Indigenous women now account for almost half of the female inmate population in federally run prisons, says a new report from Canada's correctional investigator.
Indigenous people make up about 32 per cent of the federal prison population, despite accounting for less than five per cent of the total population. Indigenous women, meanwhile, account for 48 per cent of the population in women's prisons.
Federal corrections investigator Ivan Zinger called the situation "appalling and shameful."
"It's just trending always, year after year, in the wrong direction. And this is irregardless of what various governments have done," he said.
Federally sentenced women incarcerated since 2012
The Indigenous inmate population has increased roughly 18 per cent over the past decade, while the number of non-Indigenous inmates has dropped by 28 per cent in the same period, says Zinger's report.
Cree lawyer Eleanore Sunchild said the rising numbers are disturbing but not surprising because she doesn't think the Canadian justice system sees Indigenous people as "human beings."
"These numbers just reflect the ongoing systemic racism and battle our people face in the criminal justice system," she said.
While the percentage of non-Indigenous offenders has dropped, Zinger said, there hasn't been a corresponding drop among Indigenous inmates because they are more likely to serve longer portions of their sentence and are less likely to be granted parole or conditional release.
In an emailed statement, the Correctional Service of Canada (CSC) said it shares Zinger's concern and pointed to a number of initiatives it's undertaking, such as healing lodges that offer culturally appropriate services to Indigenous offenders.
"We are making progress but recognize there is more work to do. CSC will continue to work with its criminal justice partners and Indigenous communities to support the rehabilitation of Indigenous offenders," the statement says.
Government not doing enough, critics say
But Zinger and a number of advocates said the government needs to go much further.
In the 10 healing lodges operated in part by CSC, there are only 200 spaces available. Zinger said that's not enough and the lodges need more funding.
Marion Buller, who served as the chief commissioner of the National Inquiry into Missing and Murdered Indigenous Women and Girls, echoed Zinger's point.
The inquiry's final report offered 13 recommendations to address over-incarceration of Indigenous women, including calls for more Indigenous-run and culturally appropriate rehabilitation programs.

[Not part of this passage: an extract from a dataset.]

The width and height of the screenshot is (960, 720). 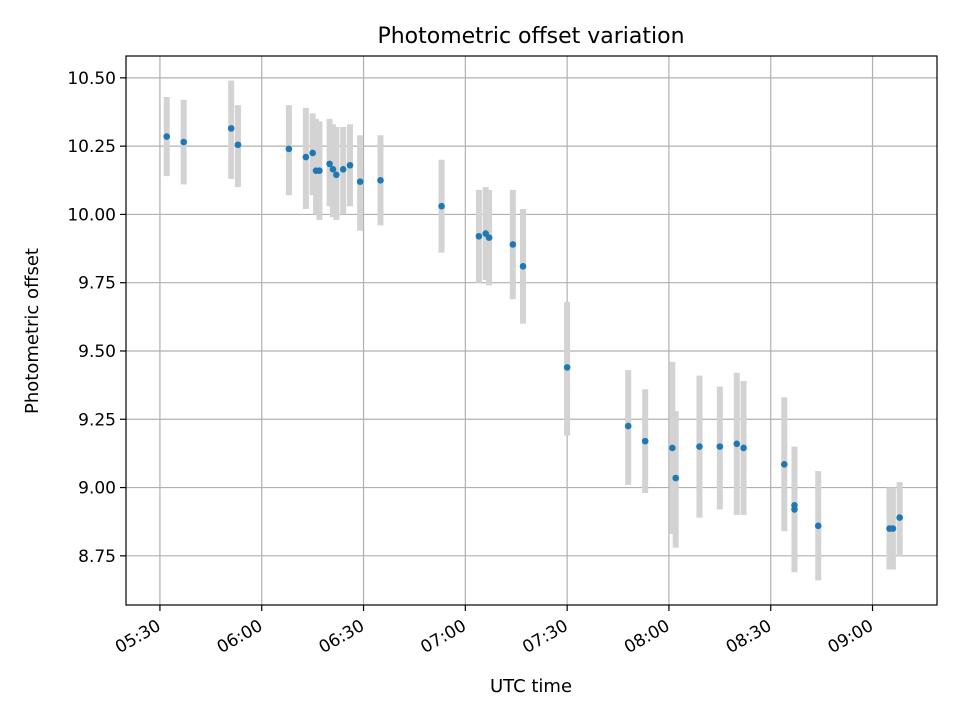 What do you see at coordinates (531, 686) in the screenshot?
I see `x-axis-label: UTC time` at bounding box center [531, 686].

"The programming that's there isn't available as much as anybody would like, especially the inmates," Buller said. "And the programming that is available more often than not isn't culturally appropriate, and the culturally appropriate programming is underfunded and understaffed."
Mandatory minimum sentences
Before joining the Red Chamber, Sen. Kim Pate was executive director of the Canadian Association of Elizabeth Fry Societies, which works on issues affecting women in the justice system.

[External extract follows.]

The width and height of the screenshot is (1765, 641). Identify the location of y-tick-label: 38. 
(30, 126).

She said the government also needs to look at the underlying causes of Indigenous overrepresentation in federal prisons.
"Just putting more Indigenous programs and services, or saying you're doing that — and largely that's been performative anyway — is not going to solve it," she said.
Justice Minister David Lametti cited the recently tabled Bill C-5 — which would cut a number of mandatory minimum sentences from the Criminal Code — as a tool to address the overrepresentation of Indigenous people in the prison system.
"C-5 is an important step in addressing the distressing statistics in the Corrections Investigator's report," Lametti said in a media statement.
But Pate said the government needs to go further and allow judges more discretion on mandatory minimum sentences in cases involving Indigenous offenders.
Sunchild said the government needs to put more emphasis on so-called Gladue reports — pre-sentencing and bail hearing reports that inform judges of the backgrounds of Indigenous offenders, including instances of trauma.
"The jails are full of Indigenous people who are survivors of Indian residential schools, or the children of survivors," she said.
Zinger said he is optimistic that the government will start making meaningful changes. He pointed to the fact that Lametti's mandate letter — his marching orders from the prime minister — task him with addressing the overrepresentation of Indigenous people in prisons.